Section 7.Insurance. The Corporation shall purchase and maintain insurance on behalf of any person who is or was or has agreed to become a director or officer of the Corporation, or is or was serving at the request of the Corporation as a director or officer of another corporation, partnership, joint venture, trust or other enterprise against any liability asserted against him or her and incurred by him or her or on his or her behalf in any such capacity, or arising out of his or her status as such, whether or not the Corporation would have the power to indemnify him or her against such liability under the provisions of this Article, provided that such insurance is available on acceptable terms, which determination shall be made by a vote of a majority of the entire Board.
Section 8.Severability.
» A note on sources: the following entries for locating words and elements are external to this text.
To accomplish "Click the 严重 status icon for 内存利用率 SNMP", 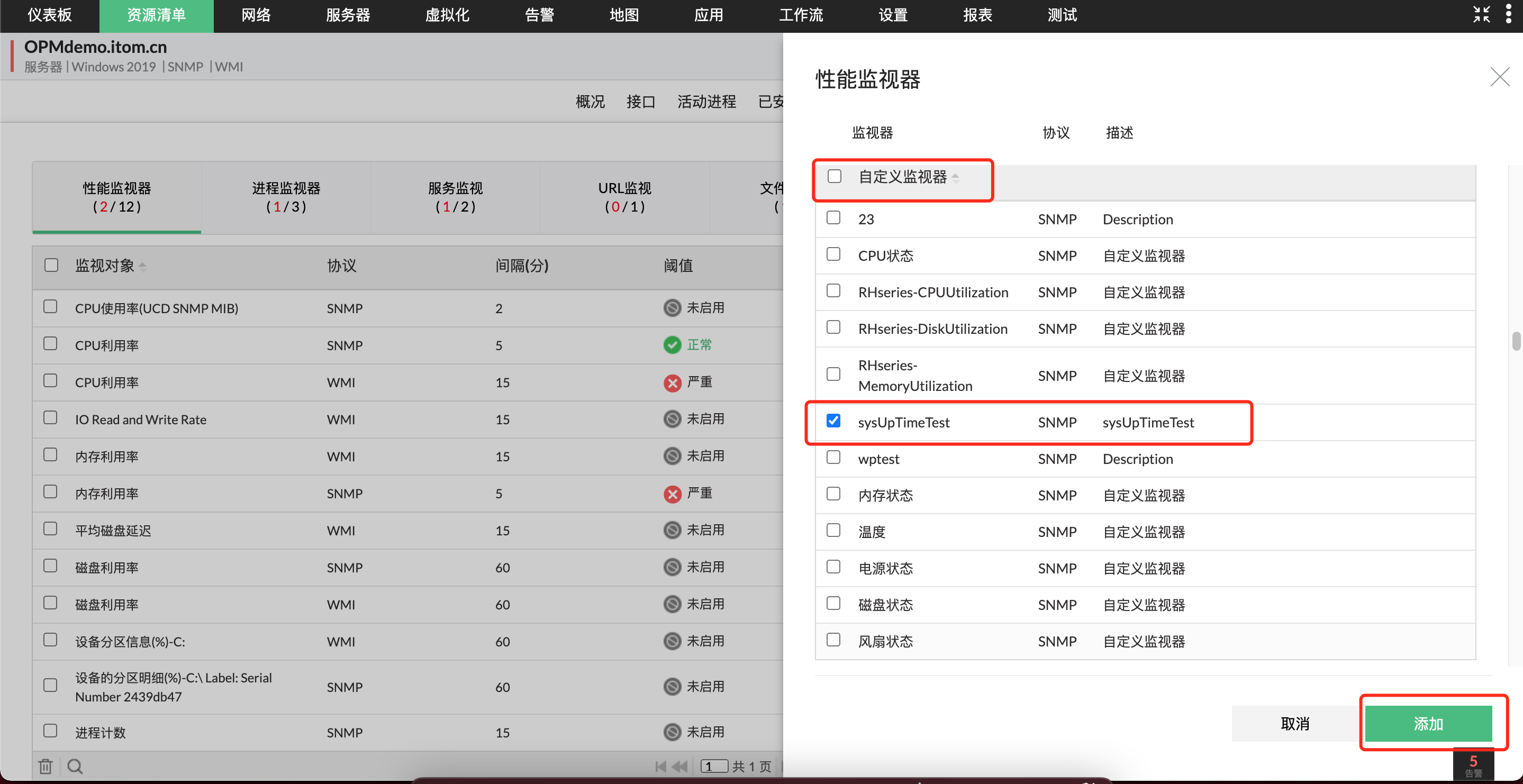I will [x=672, y=494].
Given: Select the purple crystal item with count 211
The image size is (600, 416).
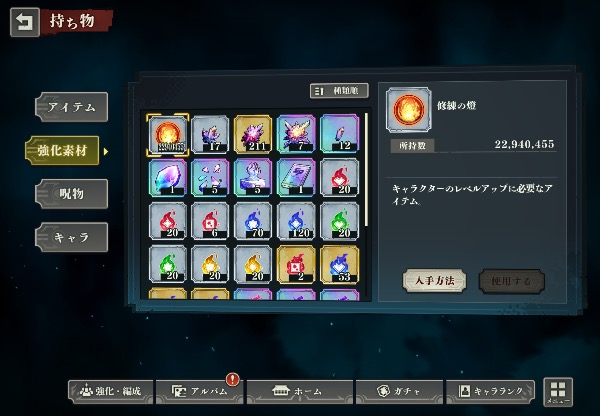Looking at the screenshot, I should tap(253, 134).

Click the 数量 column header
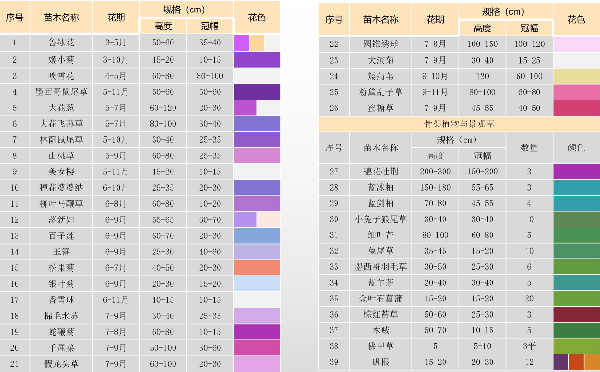coord(529,147)
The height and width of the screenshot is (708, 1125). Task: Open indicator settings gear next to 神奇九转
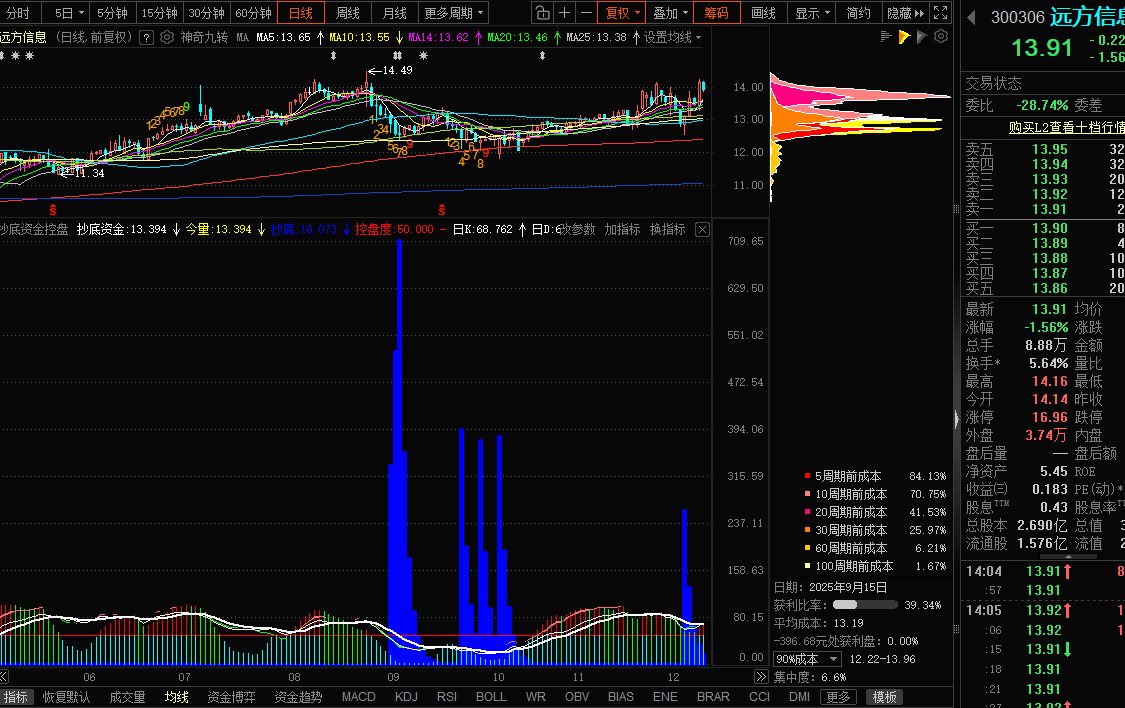click(x=166, y=37)
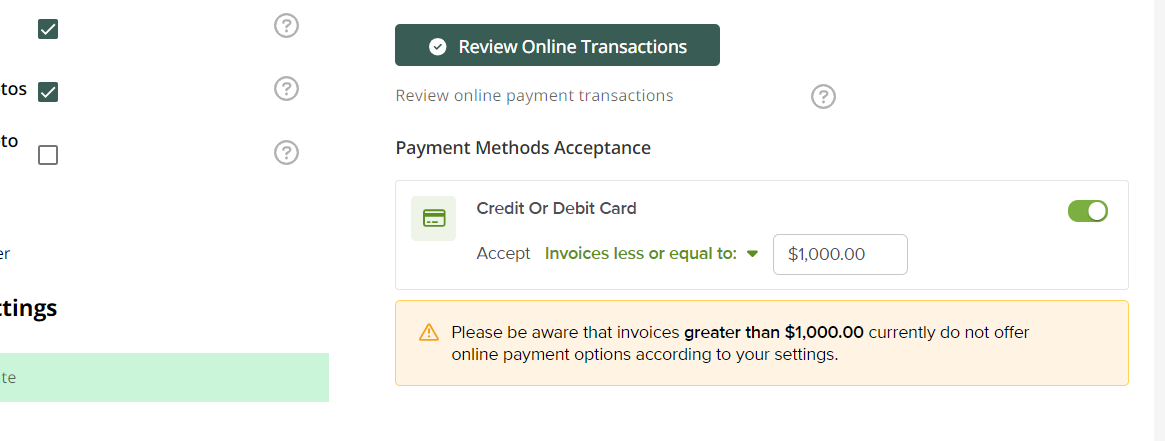Disable the Credit Or Debit Card toggle

click(1088, 211)
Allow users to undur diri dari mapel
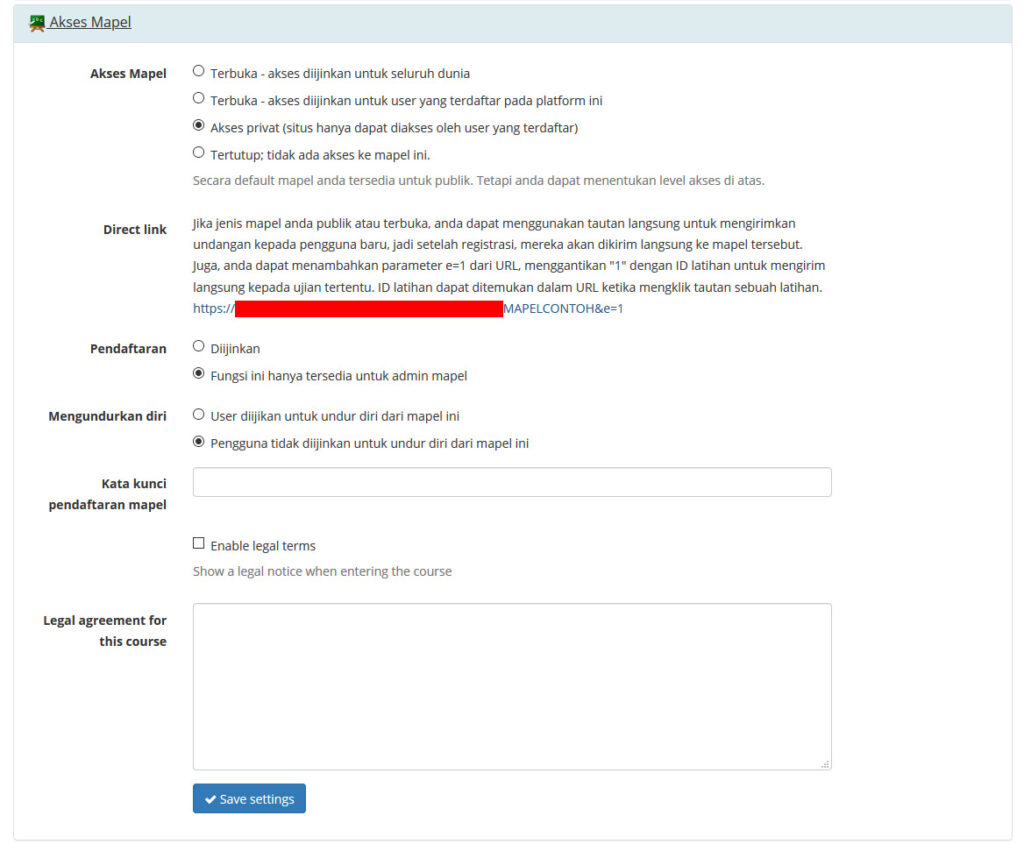Screen dimensions: 1024x844 click(x=198, y=415)
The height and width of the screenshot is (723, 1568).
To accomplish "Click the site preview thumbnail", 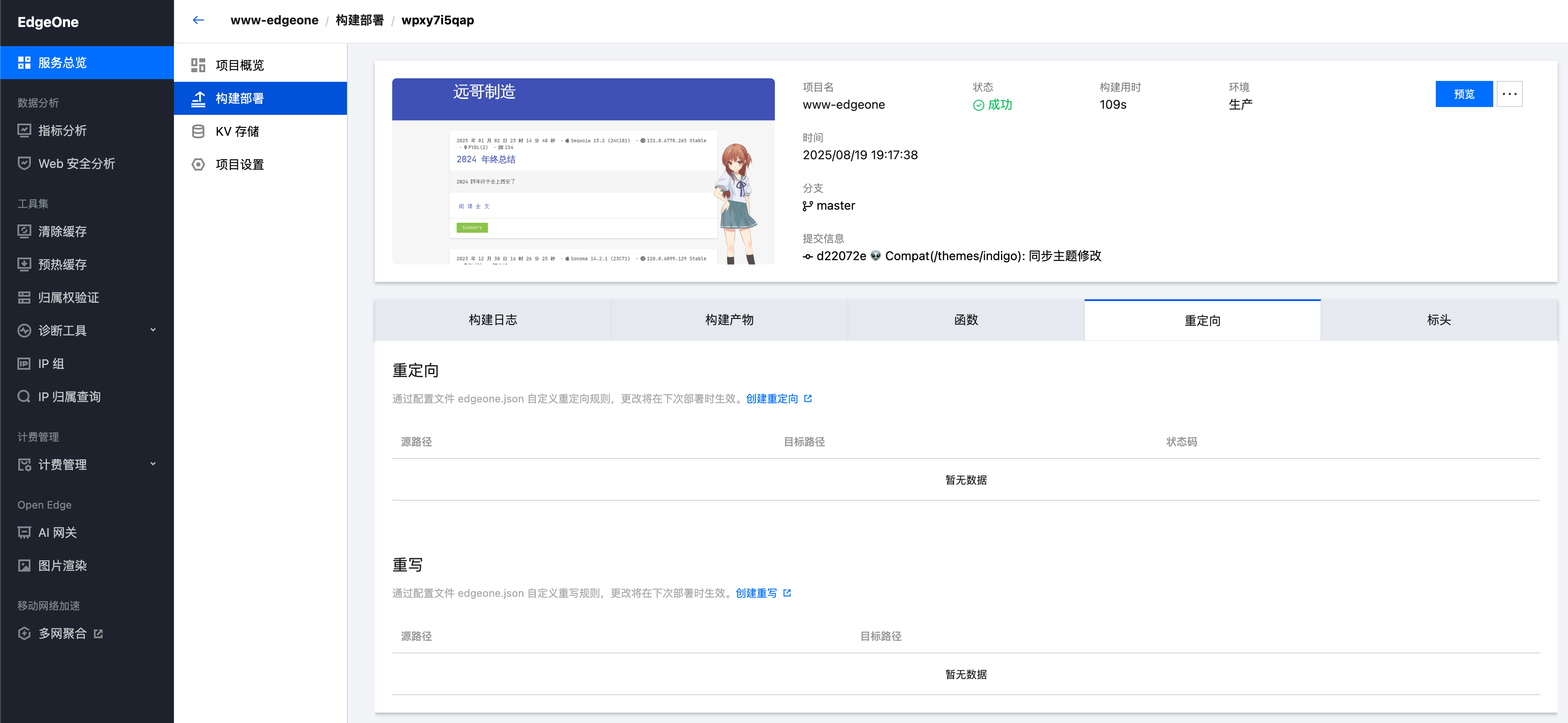I will [583, 171].
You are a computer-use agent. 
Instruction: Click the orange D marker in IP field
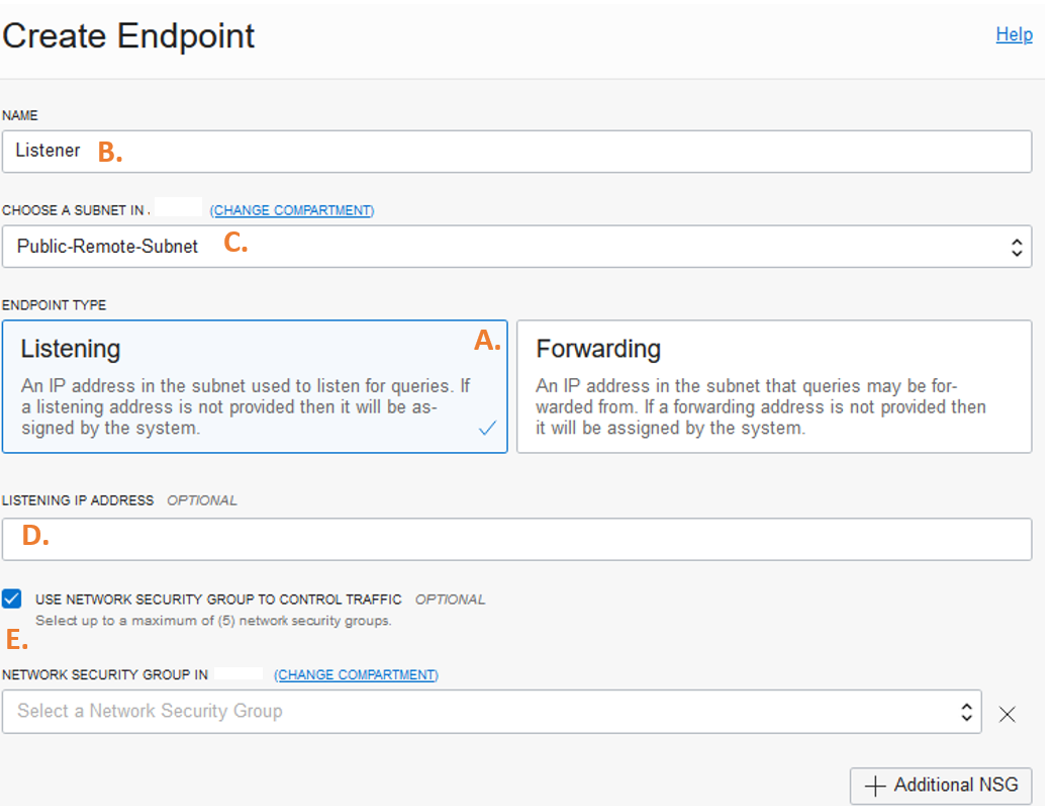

If this Article or any portion hereof shall be invalidated on any ground by any court of competent jurisdiction, then the Corporation shall nevertheless indemnify each director or officer and may indemnify each employee or agent of the Corporation as to costs, charges and expenses (including attorneys’ fees), judgments, fines and amounts paid in settlement with respect to any action, suit or proceeding, whether civil, criminal, administrative or investigative, including an action by or in the right of the Corporation, to the fullest extent permitted by any applicable portion of this Article that shall not have been invalidated and to the fullest extent permitted by applicable law.
ARTICLE IX
SEAL
The Board of Directors may provide a suitable seal, containing the name of the Corporation, which seal shall be in the charge of the Secretary of the Corporation. If and when so directed by the Board of Directors or a committee thereof, duplicates of the seal may be kept and used by any other officer of the Corporation.
ARTICLE X
WAIVER OF NOTICE
Whenever any notice is required by law, the Certificate of Incorporation or these Bylaws to be given to any director, member of a committee or shareholder, a waiver thereof in writing or by electronic transmission, given by the person entitled to such notice, whether signed before or after the time stated in such waiver, shall be deemed equivalent to such notice. Attendance of a person at a meeting shall constitute a waiver of notice of such meeting, except when such person attends a meeting for the express purpose of objecting, at the beginning of the meeting, to the transaction of any business on the grounds that the meeting is not lawfully called or convened. Neither the business to be transacted at, nor the purpose of, any meeting of the shareholders, directors, or members of a committee of directors need be specified in any waiver of notice.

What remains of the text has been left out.